South Africa, Bobotie Bobotie, pronounced bar-boor-tee, is South Africa’s national dish, made primarily of curried minced meat topped with a milk and egg mixture. While some claim that bobotie is derived from the Malayan word boemboe or “curry spices,” others suggest that the dish likely originated from the Indonesian dish bobotok—shredded coconut, bay leaves, vegetables, and fish steamed and wrapped in banana leaves. When the Dutch East India Company shipped Malay, Javanese, and Indian slaves to Cape Town in the 17th century, they formed the Cape Malay community and adapted to their new surroundings by fusing Asian and Dutch cuisines, leading to the creation of bobotie. According to Reuben Riffel, a South African chef, enslaved Asians would eat roast meat on Sundays, and the next day, the leftovers would be mixed with spices and topped with an egg mixture.
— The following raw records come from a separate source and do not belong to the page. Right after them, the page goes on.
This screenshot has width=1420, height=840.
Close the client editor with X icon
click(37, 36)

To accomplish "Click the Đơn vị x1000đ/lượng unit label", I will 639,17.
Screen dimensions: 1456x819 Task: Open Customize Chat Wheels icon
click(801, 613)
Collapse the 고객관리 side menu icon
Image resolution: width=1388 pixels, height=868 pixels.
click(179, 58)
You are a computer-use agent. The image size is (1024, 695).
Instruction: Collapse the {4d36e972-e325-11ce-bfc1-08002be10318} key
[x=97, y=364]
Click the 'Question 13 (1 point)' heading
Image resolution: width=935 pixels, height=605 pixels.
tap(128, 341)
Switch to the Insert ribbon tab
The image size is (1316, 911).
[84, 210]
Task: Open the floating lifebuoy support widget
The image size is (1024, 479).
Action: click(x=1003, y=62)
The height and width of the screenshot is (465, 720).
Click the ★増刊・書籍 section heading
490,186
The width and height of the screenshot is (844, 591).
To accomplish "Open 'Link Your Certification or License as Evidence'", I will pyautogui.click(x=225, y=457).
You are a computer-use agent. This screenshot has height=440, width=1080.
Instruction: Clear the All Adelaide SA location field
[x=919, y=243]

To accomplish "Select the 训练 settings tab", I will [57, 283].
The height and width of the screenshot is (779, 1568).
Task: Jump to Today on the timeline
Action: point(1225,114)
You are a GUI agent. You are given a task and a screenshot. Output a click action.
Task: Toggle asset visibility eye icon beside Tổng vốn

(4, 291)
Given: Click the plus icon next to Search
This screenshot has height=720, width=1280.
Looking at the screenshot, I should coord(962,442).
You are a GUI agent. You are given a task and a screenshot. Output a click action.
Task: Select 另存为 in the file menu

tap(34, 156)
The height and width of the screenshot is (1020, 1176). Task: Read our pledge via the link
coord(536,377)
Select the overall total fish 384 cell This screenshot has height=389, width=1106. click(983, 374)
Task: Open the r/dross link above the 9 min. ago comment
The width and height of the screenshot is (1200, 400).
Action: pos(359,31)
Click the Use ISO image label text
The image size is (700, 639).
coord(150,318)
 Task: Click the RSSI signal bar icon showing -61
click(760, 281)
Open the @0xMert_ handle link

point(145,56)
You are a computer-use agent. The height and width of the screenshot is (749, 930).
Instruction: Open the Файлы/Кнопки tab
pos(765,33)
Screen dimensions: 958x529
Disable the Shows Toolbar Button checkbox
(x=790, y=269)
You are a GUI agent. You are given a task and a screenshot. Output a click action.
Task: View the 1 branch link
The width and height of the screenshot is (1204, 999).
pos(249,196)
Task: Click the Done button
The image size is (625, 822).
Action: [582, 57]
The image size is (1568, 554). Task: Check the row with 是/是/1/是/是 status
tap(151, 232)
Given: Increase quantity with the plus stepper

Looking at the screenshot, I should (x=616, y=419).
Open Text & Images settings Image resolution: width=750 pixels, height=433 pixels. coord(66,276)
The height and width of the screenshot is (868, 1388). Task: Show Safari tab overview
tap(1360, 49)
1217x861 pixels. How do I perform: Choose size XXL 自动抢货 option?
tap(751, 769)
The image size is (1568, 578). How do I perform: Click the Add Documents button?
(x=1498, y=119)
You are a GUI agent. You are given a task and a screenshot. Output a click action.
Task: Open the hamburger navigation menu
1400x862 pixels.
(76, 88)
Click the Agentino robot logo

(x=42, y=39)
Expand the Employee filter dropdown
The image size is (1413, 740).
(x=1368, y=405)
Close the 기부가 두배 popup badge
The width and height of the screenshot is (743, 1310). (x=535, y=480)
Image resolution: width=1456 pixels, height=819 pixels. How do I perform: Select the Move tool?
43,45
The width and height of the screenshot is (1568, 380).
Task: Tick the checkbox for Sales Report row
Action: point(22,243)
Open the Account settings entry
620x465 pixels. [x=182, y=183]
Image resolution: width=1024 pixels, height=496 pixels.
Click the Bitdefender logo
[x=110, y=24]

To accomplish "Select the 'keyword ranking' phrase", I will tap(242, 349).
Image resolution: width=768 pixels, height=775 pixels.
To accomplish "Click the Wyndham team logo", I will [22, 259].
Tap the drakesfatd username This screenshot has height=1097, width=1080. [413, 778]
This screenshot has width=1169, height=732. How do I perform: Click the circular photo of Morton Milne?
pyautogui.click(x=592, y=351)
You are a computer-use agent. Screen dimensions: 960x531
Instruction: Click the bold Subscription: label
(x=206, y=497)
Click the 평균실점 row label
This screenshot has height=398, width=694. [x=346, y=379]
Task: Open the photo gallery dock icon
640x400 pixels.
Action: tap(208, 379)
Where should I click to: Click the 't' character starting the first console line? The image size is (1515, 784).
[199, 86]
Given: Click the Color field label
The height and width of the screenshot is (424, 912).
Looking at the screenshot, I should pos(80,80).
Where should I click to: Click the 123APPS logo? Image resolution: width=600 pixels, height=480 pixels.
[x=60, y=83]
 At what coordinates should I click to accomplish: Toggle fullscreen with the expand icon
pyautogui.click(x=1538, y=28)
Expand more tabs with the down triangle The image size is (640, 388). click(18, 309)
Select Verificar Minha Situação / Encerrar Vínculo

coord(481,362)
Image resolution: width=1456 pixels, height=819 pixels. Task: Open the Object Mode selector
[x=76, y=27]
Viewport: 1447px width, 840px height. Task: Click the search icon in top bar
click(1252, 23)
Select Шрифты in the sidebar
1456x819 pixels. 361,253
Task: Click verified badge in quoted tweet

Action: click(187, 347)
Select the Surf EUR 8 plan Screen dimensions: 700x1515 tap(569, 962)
Without access to certain ingredients, such as South Indian tamarind or coconut milk, the Cape Malay community acquired certain ingredients via the spice route, ultimately transforming bobotok into bobotie. While the dish is occasionally garnished with nuts or fruit chutney, the recipe has remained unchanged since its creation, but it has certainly gained popularity outside of South Africa’s working-class population. The perfect confluence of Eastern and Western cuisines, bobotie has united South Africa’s historically racially-segregated communities and serves as one of the nation’s most authentic delicacies.